Category Archives: Useful tools

Eclipse with avr eclipse plugin

Eclipse can be used for Arduino and avr embedded development with avr-gcc. There is a nice plugin for it: http://avr-eclipse.sourceforge.net/

The plugin parses the output of some command line program to provide some properties and settings in eclipse. When the system local is not english, this cannot be parsed correctly. The simple fix is to run eclipse with the english locale.

Just create a script with:

#!/bin/bash
LC_MESSAGES=C eclipse

valgrind error – profiling timer expired

Nothing new and nothing surprising, but it still was painful to find out:
Do not use valgrind or helgrind in combination with the c++ compiler options -p and -pg for profiling.

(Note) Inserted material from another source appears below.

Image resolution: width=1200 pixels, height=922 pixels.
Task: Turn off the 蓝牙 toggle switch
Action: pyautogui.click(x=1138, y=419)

This gave me some strange behavior of my app with sleeps not sleeping. I only had a crashing application, no clue what might be wrong with my code and the error message “Profiling timer expired”.

Just switch off the profiling options and everything was find, except the errors that I wanted valgrind to find for me.

G-code from svg files

Again I spent some time searching for free tools to improve my cnc toolchain. I stumbled upon two simple but helpful flash programs for handling g-code files:

  1. Makercam (http://www.makercam.com/)
    This tool loads svg files and generates g-code toolpaths from it. I can create programs for drilling, pockets, outlines and follow path operations. There are only two things to keep in mind when using it:

    • The svg file may only contain a single path. However this is not a big problem, because you can create such svg files easily using inkscape. Just combine all paths and then save it.
    • Makercam assumes a resolution of 72 dpi when importing a svg file. Inkscape produces files, that have 90 dpi. To fix this open the preferences of Makercam and replace 72 by 90 dpi before loading any svg.
  2. G-code viewer (http://www.buildlog.net/gview/index.html)
    This tool offers a quick way to inspect your g-code files before sending them to a cnc mill. Just drag the g-code file onto the browser window. All rendering is done locally without transferring your file to a server.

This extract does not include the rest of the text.